(Saved entries)
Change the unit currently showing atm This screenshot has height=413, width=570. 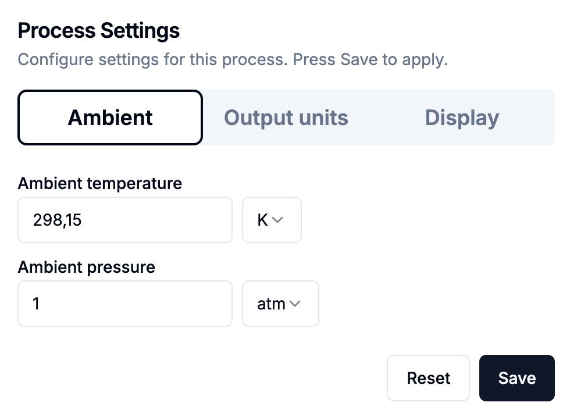click(x=280, y=304)
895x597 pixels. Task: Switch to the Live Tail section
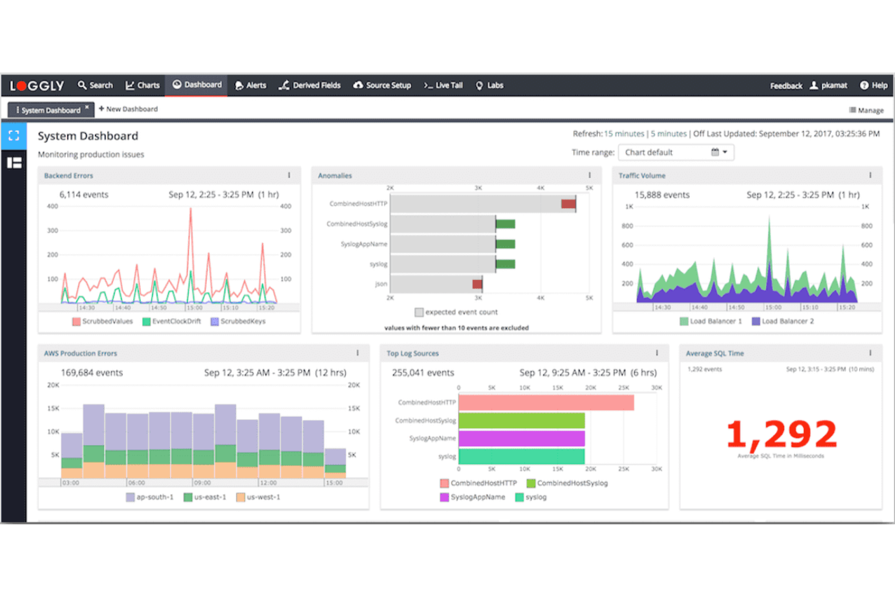click(443, 85)
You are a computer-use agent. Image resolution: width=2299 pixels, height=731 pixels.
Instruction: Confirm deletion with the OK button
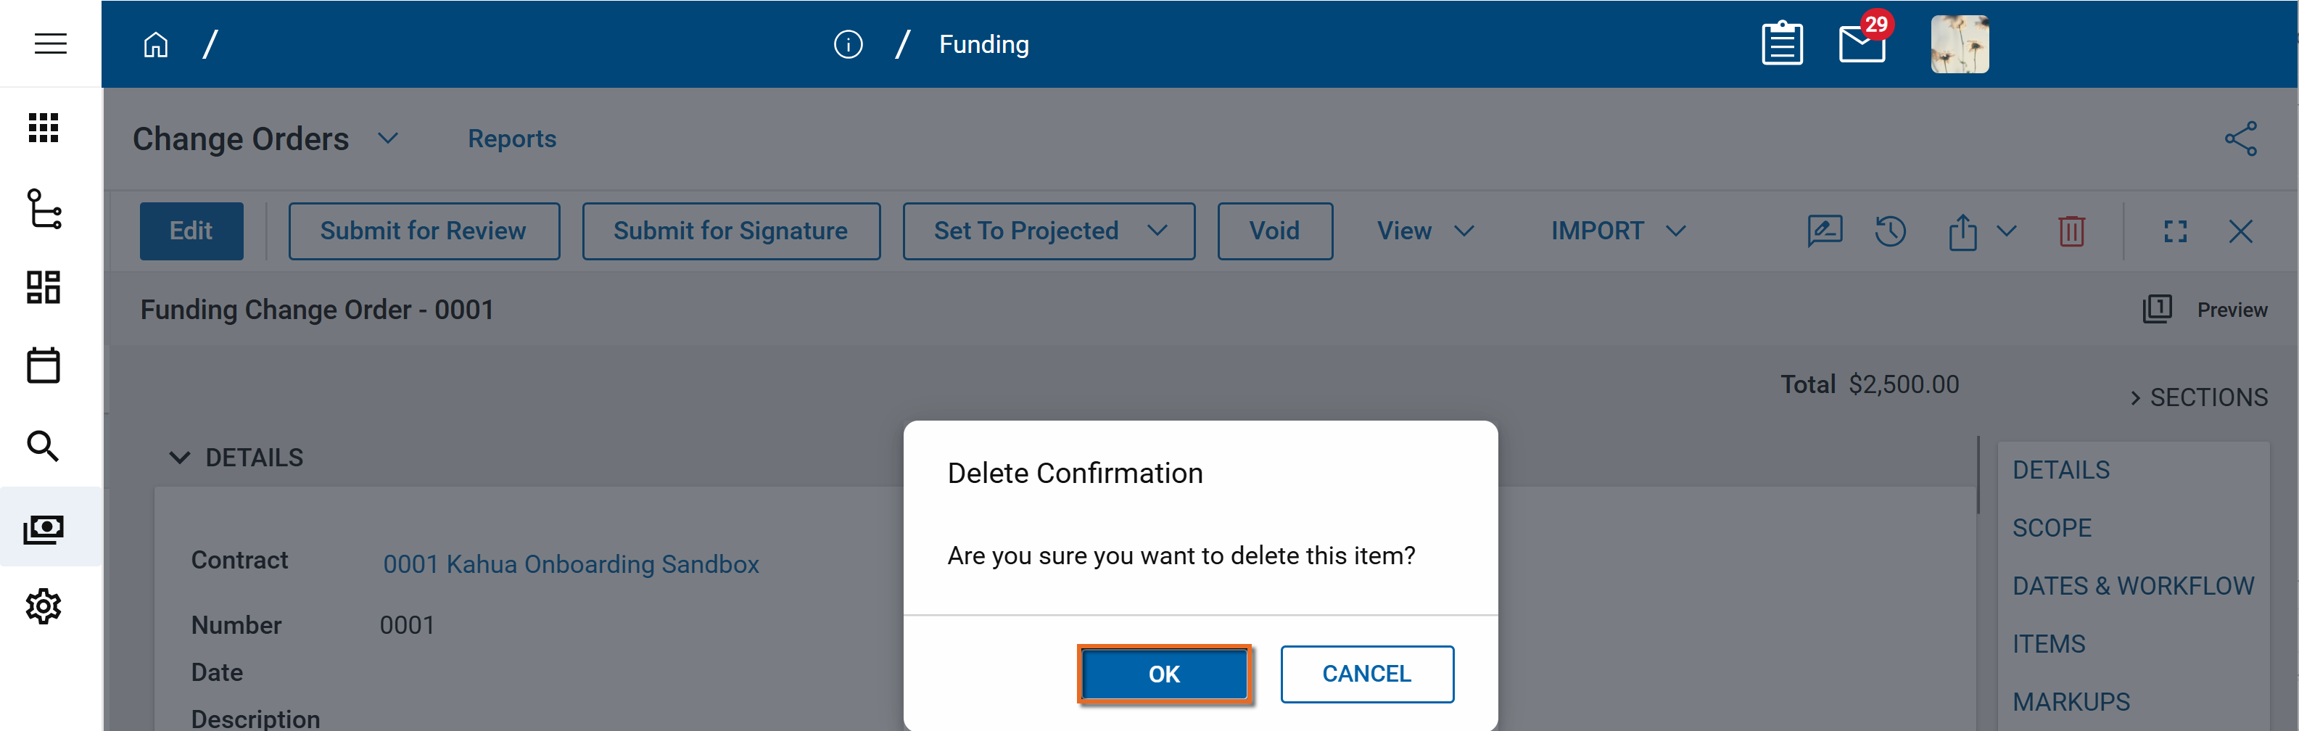(x=1163, y=674)
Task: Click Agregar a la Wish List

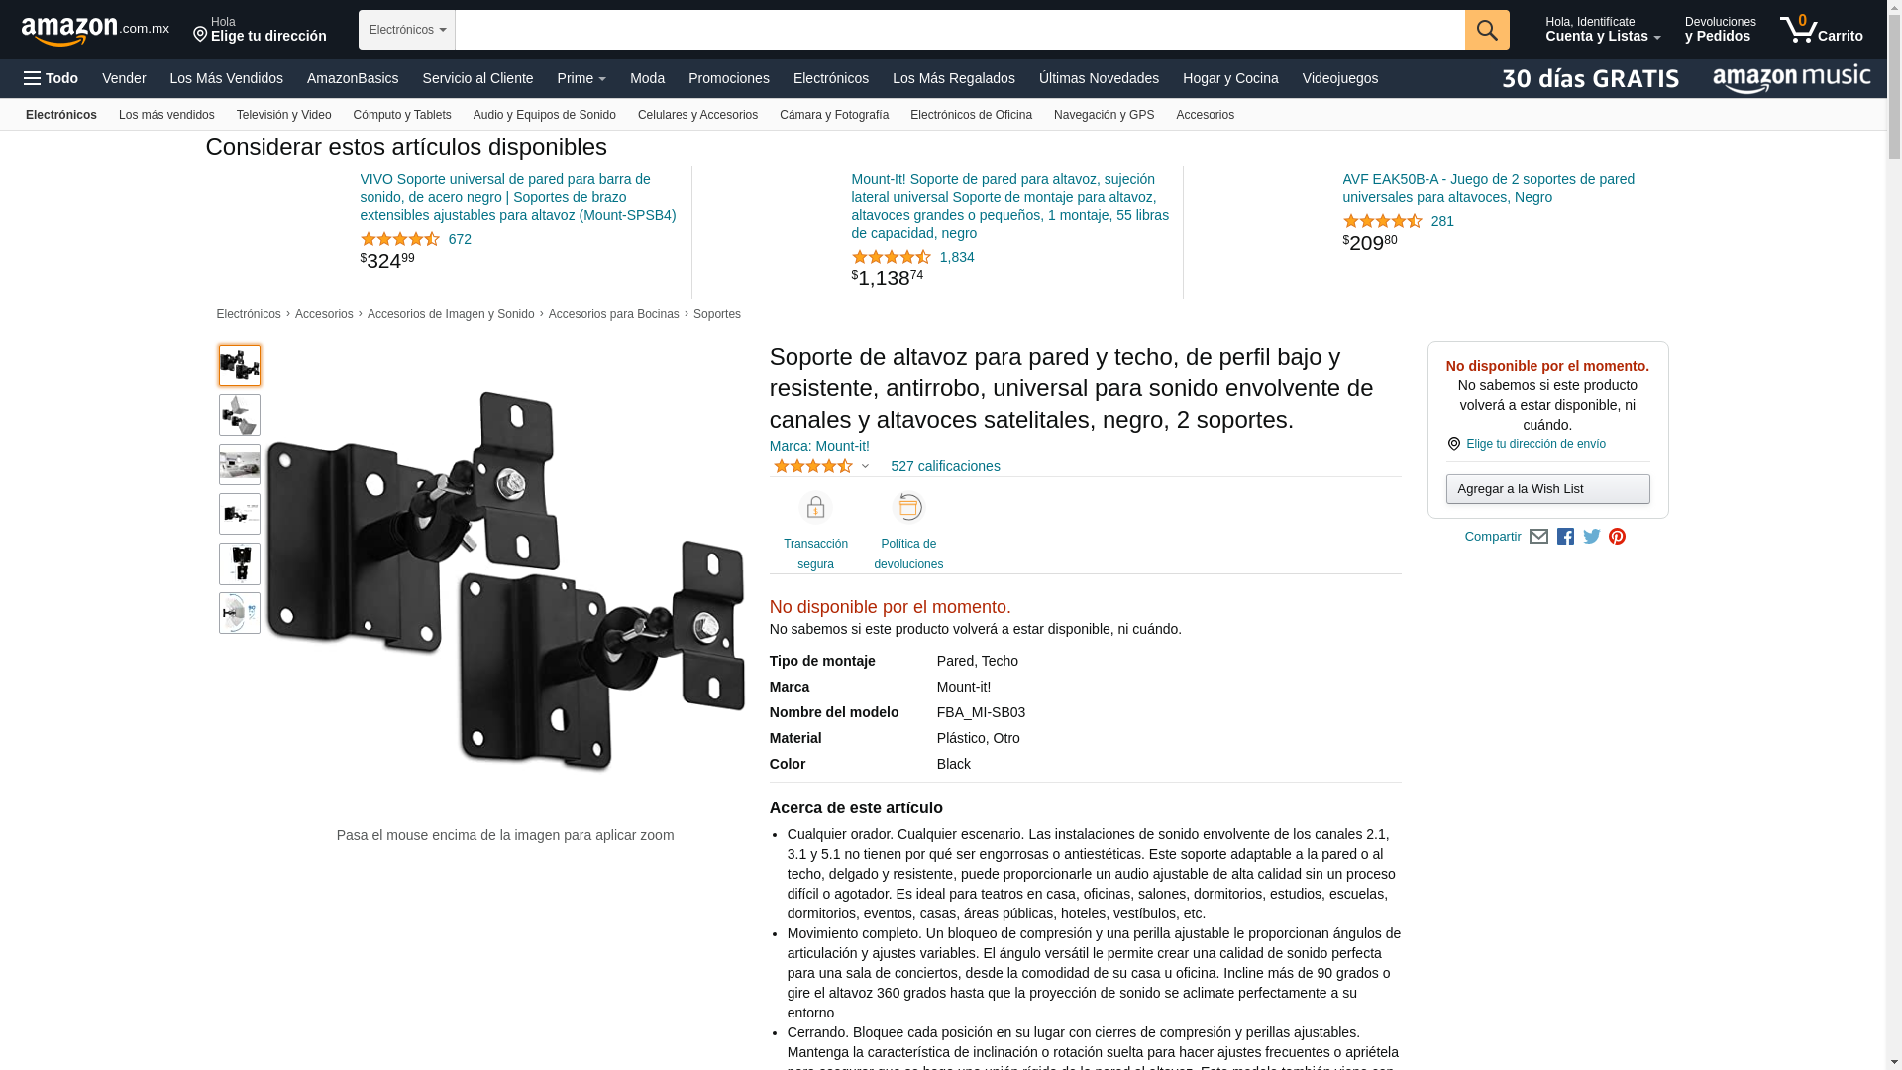Action: tap(1547, 488)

◆ Problem:
Keep out the pictures, and copy exactly the lines from the one that contains "895x597 pixels. Task: Switch" through the final line of the records above, both ends included.

◆ Exercise response:
895x597 pixels. Task: Switch to the Live Tail section
click(443, 85)
You are a computer-use agent. Image resolution: width=2299 pixels, height=731 pixels.
Instruction: Confirm deletion with the OK button
(x=1163, y=674)
Task: Click Agregar a la Wish List

Action: tap(1547, 488)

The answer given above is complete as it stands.